05 agosto 2024
(Arv) Venezia 5 ago. 2024 – “Sulla manovra IRAP che la Giunta regionale sta elaborando, hanno ragione le Categorie che chiedono di evitare un aumento generalizzato e di essere coinvolte. Noi lo proponevamo un anno fa in Aula, durante l’approvazione del bilancio: l’assessore regionale Calzavara ha avuto un anno di tempo per strutturare la riforma insieme alle Categorie, invece di proporre una modifica dell’ultimo minuto”.
Le dichiarazioni sono di Elena Ostanel, consigliera regionale de Il Veneto che Vogliamo, in merito “agli ultimi sviluppi sul bilancio regionale”.

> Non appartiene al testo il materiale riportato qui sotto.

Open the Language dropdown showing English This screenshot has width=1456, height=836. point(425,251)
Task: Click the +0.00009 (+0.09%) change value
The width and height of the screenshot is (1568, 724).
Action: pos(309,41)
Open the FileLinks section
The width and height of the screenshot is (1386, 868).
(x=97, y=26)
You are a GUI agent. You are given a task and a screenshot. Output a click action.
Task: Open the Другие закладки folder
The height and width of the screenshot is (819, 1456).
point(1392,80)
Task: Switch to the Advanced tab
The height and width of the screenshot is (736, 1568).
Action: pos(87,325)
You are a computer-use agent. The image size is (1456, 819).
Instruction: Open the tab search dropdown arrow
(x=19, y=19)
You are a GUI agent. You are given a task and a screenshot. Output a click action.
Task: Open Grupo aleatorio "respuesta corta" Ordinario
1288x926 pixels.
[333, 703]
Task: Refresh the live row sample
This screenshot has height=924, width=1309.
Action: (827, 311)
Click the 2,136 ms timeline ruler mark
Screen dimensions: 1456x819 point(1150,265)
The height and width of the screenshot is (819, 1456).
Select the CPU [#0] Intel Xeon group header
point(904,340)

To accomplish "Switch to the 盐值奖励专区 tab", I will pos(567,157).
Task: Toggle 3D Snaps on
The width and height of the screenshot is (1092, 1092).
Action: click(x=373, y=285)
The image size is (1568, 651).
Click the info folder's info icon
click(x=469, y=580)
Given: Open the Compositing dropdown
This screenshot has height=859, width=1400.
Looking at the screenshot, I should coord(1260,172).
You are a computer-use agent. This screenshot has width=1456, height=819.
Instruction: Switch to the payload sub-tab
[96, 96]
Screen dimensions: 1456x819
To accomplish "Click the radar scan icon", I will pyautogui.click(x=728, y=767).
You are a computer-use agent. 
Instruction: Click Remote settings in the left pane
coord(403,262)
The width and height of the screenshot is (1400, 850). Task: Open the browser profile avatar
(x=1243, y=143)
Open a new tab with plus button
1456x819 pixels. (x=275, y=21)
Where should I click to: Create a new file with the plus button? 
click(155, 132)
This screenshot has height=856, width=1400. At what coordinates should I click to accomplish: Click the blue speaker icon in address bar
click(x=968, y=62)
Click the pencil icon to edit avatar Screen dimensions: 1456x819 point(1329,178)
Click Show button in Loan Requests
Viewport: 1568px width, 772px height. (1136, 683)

“Per capire la gravità di quanto sta accadendo serve un (grande) passo indietro – puntualizza la consigliera – Nel 2010, Luca Zaia decide di rinunciare all’Addizionale Irpef impoverendo le casse della Regione e a questa geniale trovata di marketing seguono ovviamente tagli, mancati investimenti e opere inutili e carissime come la Pedemontana. Quattordici anni dopo il Presidente, sempre lui, sta per chiudere il suo ultimo mandato lasciando una Regione senza più soldi, ma anziché assumersi le proprie responsabilità, cerca di far pagare alle venete e ai veneti i propri errori”.
“La questione, quindi, non è tanto se sia giusto rimodulare l’IRAP o reintrodurre l’Irpef, ma a chi si chiede uno sforzo maggiore e per quale motivo – evidenzia Ostanel – Ad esempio, sempre durante l’approvazione del bilancio, abbiamo avanzato una proposta ben diversa di rimodulazione dell’IRAP, che risparmiasse le piccole realtà e che chiedesse un contributo maggiore solo alla grande distribuzione e a imprese che non garantiscono adeguatamente la tutela delle persone e dell’ambiente (come l’industria del tabacco, i produttori di plastica, cemento, armi). Soprattutto, i soldi in più li avremmo investiti in servizi alle persone e nel sostegno per le politiche giovanili, non certo per pagare un’autostrada”.
“Chiediamo quindi alla Giunta regionale di riflettere profondamente sulla nostra proposta e di risolvere i danni prodotti con la Pedemontana senza gravare ulteriormente sulle cittadine e sui cittadini”, conclude Elena Ostanel.